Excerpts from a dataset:

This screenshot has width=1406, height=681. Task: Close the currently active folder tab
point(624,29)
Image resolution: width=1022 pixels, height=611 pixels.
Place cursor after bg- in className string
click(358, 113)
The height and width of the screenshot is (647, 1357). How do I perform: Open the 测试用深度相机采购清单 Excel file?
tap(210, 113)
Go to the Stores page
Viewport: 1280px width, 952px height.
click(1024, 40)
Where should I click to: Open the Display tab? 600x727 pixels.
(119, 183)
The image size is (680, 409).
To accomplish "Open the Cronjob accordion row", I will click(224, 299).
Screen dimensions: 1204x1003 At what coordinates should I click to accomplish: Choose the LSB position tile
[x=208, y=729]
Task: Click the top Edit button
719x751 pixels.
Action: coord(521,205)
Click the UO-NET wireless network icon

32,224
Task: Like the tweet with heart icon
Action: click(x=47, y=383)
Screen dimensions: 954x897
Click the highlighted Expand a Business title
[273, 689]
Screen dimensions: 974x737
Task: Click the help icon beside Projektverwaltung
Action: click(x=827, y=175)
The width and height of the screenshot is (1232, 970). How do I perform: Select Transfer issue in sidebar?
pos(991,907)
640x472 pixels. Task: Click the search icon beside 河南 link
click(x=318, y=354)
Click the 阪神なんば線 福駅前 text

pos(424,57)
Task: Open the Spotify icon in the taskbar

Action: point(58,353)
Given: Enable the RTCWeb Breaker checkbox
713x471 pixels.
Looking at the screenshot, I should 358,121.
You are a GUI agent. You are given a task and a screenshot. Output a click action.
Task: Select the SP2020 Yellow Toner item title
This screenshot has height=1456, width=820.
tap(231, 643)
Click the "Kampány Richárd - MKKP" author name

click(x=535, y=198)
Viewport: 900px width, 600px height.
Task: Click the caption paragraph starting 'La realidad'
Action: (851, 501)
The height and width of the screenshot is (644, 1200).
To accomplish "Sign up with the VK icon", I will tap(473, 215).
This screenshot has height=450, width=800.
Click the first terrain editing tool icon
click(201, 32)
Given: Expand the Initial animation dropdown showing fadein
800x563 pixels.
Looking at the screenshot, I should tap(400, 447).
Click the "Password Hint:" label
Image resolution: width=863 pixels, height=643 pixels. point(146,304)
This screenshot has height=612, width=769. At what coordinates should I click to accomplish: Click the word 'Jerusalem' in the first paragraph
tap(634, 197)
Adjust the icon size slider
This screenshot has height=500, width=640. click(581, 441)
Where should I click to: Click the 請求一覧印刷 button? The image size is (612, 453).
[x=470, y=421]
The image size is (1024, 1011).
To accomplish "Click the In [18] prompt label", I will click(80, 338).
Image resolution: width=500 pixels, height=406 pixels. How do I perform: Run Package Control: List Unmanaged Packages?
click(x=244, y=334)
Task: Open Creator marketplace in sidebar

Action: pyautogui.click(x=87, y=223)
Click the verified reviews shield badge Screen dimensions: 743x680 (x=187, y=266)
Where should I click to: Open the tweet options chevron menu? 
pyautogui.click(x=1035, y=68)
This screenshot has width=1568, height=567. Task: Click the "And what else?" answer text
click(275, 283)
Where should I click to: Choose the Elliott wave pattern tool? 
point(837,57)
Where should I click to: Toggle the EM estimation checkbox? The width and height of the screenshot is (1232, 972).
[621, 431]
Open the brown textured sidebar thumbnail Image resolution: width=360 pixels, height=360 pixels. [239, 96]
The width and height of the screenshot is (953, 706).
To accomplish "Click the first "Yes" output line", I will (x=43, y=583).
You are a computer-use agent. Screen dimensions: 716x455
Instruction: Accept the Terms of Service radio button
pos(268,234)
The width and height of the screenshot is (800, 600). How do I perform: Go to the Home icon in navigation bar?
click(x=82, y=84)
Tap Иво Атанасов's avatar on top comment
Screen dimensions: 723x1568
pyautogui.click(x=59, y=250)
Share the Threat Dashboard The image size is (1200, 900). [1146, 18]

# Task requirements
Filter the records, keeping only lines that contain "agent", and show those lines.

# Answer space
You are a GUI agent. You are given a task and a screenshot. Output a click action.
You are a computer-use agent. Screen dimensions: 716x455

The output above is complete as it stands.